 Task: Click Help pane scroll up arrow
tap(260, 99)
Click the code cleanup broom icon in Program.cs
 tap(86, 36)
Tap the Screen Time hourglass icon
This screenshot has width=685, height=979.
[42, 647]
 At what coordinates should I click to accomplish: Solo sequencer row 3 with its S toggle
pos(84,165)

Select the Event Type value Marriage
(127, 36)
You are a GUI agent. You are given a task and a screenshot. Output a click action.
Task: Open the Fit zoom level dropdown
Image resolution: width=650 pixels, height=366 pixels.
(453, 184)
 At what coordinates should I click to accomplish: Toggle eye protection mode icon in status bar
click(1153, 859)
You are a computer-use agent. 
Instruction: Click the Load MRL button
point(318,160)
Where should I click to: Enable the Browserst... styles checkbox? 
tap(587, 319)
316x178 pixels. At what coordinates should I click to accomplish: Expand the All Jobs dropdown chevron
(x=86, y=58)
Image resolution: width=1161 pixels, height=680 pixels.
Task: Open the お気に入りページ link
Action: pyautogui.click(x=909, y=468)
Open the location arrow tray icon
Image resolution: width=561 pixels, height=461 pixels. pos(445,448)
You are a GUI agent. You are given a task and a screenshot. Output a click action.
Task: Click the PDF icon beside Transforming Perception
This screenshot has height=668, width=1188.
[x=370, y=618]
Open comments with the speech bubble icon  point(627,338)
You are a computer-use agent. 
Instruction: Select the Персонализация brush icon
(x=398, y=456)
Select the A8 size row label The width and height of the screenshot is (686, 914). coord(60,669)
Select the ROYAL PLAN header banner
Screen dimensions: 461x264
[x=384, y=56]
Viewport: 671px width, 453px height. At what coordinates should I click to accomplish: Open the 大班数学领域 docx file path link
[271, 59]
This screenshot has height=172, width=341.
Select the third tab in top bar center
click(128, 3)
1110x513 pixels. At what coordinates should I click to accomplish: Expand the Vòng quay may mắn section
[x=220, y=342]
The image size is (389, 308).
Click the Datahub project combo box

________________________________________

• Requirement: Reproduce verbatim the stretch of the items from their first line through the line containing "pos(84,165)".

• Result for this task:
 Task: Click Help pane scroll up arrow
tap(260, 99)
Click the code cleanup broom icon in Program.cs
 tap(86, 36)
Tap the Screen Time hourglass icon
This screenshot has width=685, height=979.
[42, 647]
 At what coordinates should I click to accomplish: Solo sequencer row 3 with its S toggle
pos(84,165)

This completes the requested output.